SP-AC02(simplus)が向いている人

  • 除湿量の多さ(23〜28L/日)を重視したい
  • 運転音の数値(約53dB)を確かめてから選びたい
  • ITメディアでも話題の、新しめのモデルが気になる

除湿力と、静音性の数値が公表されている安心感を重視するなら、SP-AC02が候補になります。

IPP-2226S(アイリス)が向いている人

  • 冷房能力(2.2kW)がはっきり分かる安心感がほしい
  • 価格をできるだけ抑えたい(約2万円差)
  • 大手メーカーの実績やサポートを重視する

実力を示すkWが明記され、価格も抑えやすいIPP-2226Sは、初めての1台としても選びやすいモデルです。

価格と発売時期について

実売価格は、SP-AC02が約49,999円(税込)、IPP-2226Sが約29,800円が目安です。発売はSP-AC02が2026年7月、IPP-2226Sが2026年3月と、どちらも新しいモデルです。
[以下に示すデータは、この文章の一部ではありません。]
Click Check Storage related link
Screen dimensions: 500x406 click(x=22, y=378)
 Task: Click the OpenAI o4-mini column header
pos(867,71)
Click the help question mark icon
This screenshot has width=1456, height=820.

価格や在庫は時期や販売店で動くので、最新価格は各ECサイトで必ず確認してください。冷やす仕組みが近いぶん、「公表スペックの安心感と価格差に、いくら払うか」で選ぶと納得しやすいです。

関連する型番比較

工事不要の移動式スポットクーラーで、他モデルとも迷っている方は、こちらもどうぞ。

  • IPP-2226S と IPP-2226U の違い(同じアイリスの兄弟機・除湿量と重量の差)
  • SP-AC02 と アイリス大型モデルの違い(畳数表記をそろえた比較)

よくある質問

SP-AC02とIPP-2226Sの一番の違いは何ですか?

価格と、公表しているスペックの種類です。SP-AC02は冷房能力(kW)非公表・運転音約53dB、IPP-2226Sは2.2kW明記・運転音非公表という関係です。実売はIPP-2226Sが約2万円安めで、消費電力やサイズはほぼ同じです。

SP-AC02は7〜11畳、IPP-2226Sは4.5〜7畳。SP-AC02のほうが広い部屋向きですか?
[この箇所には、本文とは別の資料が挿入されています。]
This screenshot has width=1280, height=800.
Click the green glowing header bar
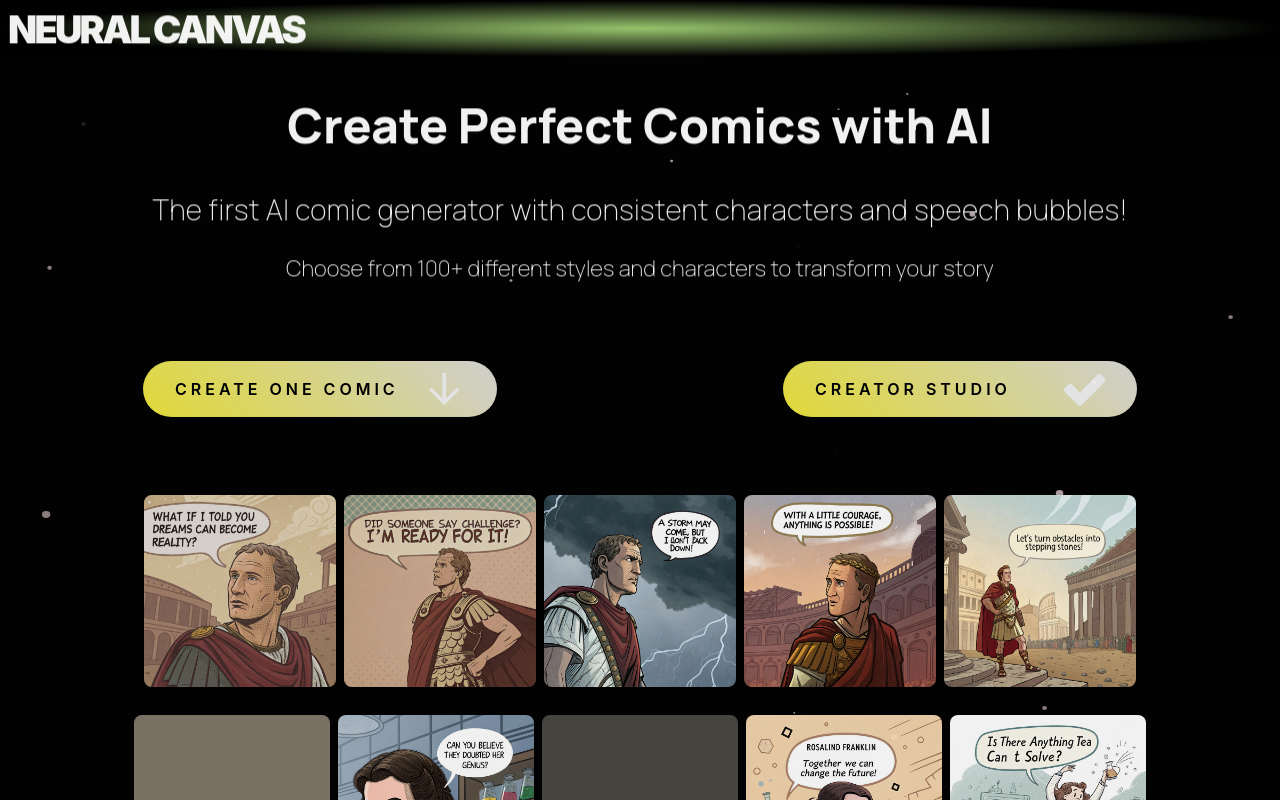click(x=700, y=26)
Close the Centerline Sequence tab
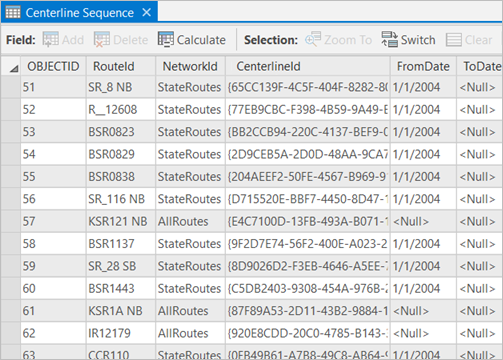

額面どおりには受け取れません。消費電力は両機ほぼ同じで、冷やす力も近いと考えられます。畳数表記はメーカーごとに基準が違うため、SP-AC02が大幅に広い部屋向き、とは言い切れません。目安として少し余裕を見るのが安全です。

SP-AC02の冷房能力(kW)はどれくらいですか?

公式・プレスとも非公表です。ただ消費電力が640〜730Wで、2.0〜2.2kWのIPP-2226Sとほぼ同じため、実力もその前後と見当がつきます。正確な数値はメーカーの公表を待つ形になります。

除湿力が高いのはどちらですか?

数字上はSP-AC02です。除湿量はSP-AC02が23〜28L/日、IPP-2226Sが20L/日。梅雨時の除湿を重視するならSP-AC02がやや有利ですが、排水の手間は両機ともゼロではありません。

工事は必要ですか?賃貸でも使えますか?

どちらも工事不要で、排熱ダクトと窓パネルを窓に設置して使います。賃貸でも使えますが、窓パネルを取り付けられる窓が近くにあることが前提です。設置できる窓の形状は事前に確認しましょう。

音が静かなのはどちらですか?

SP-AC02は運転音を約53dBと公表、IPP-2226Sは非公表です。数値で確認したいならSP-AC02が判断しやすいですが、53dBは静かというより「動作音がある」水準です。就寝時に使うなら音は要注意です。

結局どちらを買えばいいですか?

はっきりした冷房能力の数値と安さを取るならIPP-2226S、除湿力と静音の数値を重視するならSP-AC02です。冷やす仕組みは近いので、価格差と公表スペックの読みやすさで選べば失敗しにくいです。

まとめ:畳数の看板より、消費電力・除湿・価格で選ぶ

SP-AC02とIPP-2226Sは、どちらも工事不要・排熱ダクト式の移動式スポットクーラーです。消費電力もサイズもほぼ同じで、冷やす力は近いと考えられます。

畳数表記は「7〜11畳」対「4.5〜7畳」と大きく違いますが、これはメーカーごとの基準差です。額面ではなく、消費電力・除湿・排水・価格で見るのが、他社比較のコツです。

数値のはっきりした安さのIPP-2226S、除湿と静音の数値で選ぶSP-AC02。メーカーが違っても、見るポイントを決めれば迷わず選べます。